At the door, he hesitates. It is small. You could miss it if you didn’t know how to watch him. He turns back. The disdain is there, a habit. The other thing is there too, unpracticed as a left hand.

“You work with children who once were dying, who are now very complicated.” His tone makes the word elegant. “Do not become complicated yourself.”

“I’ll try,” you say. It is a vow a sick person makes.

He nods like a general who has delegated in a way that satisfies him and touches the panel. The door begins to open.
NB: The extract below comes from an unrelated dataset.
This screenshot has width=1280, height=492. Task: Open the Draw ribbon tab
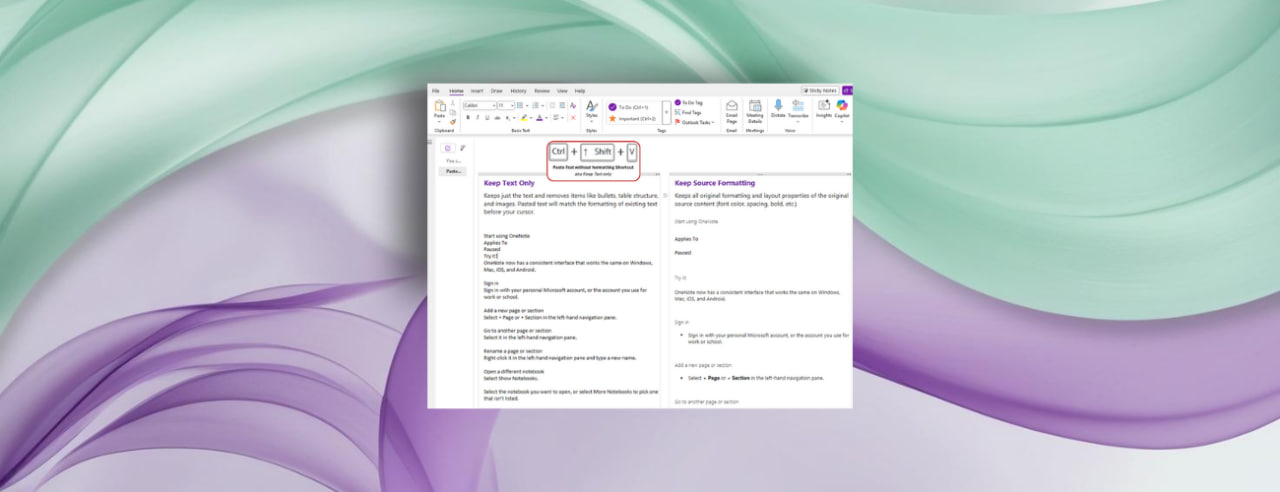(496, 90)
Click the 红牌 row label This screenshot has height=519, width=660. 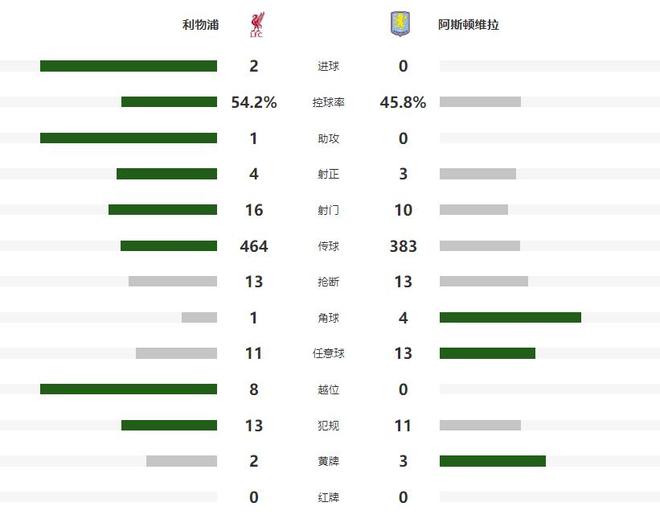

As it does, he stops it with his palm and glances back again, as if a thought has hooked him by the collar.

“Your… toy,” he says, a grin creeping it’s way to his lips. “If you find the need to use it next time.” His grin flashes, quick and mean and bright. “Call me.”

“Get out,” you say, and it comes out softer than you intend, but the defiance surprises even you. What surprises you more is you’re not as offended as you should be.

“Sleep,” he repeats, because he likes to end the scene with his word. “And do not snot all over my office again. Do it somewhere cheaper.”

You lie there with the imprint of a hand on your temple that isn’t there and the heat of a touch that didn’t demand, didn’t measure, didn’t brand. Your body, traitor, remembers the precise weight of the blanket being tugged, the accuracy of a tuck that felt like care because it was care dressed as order. You are not naive enough to mistake this for goodness. You are not cruel enough to pretend it doesn’t matter.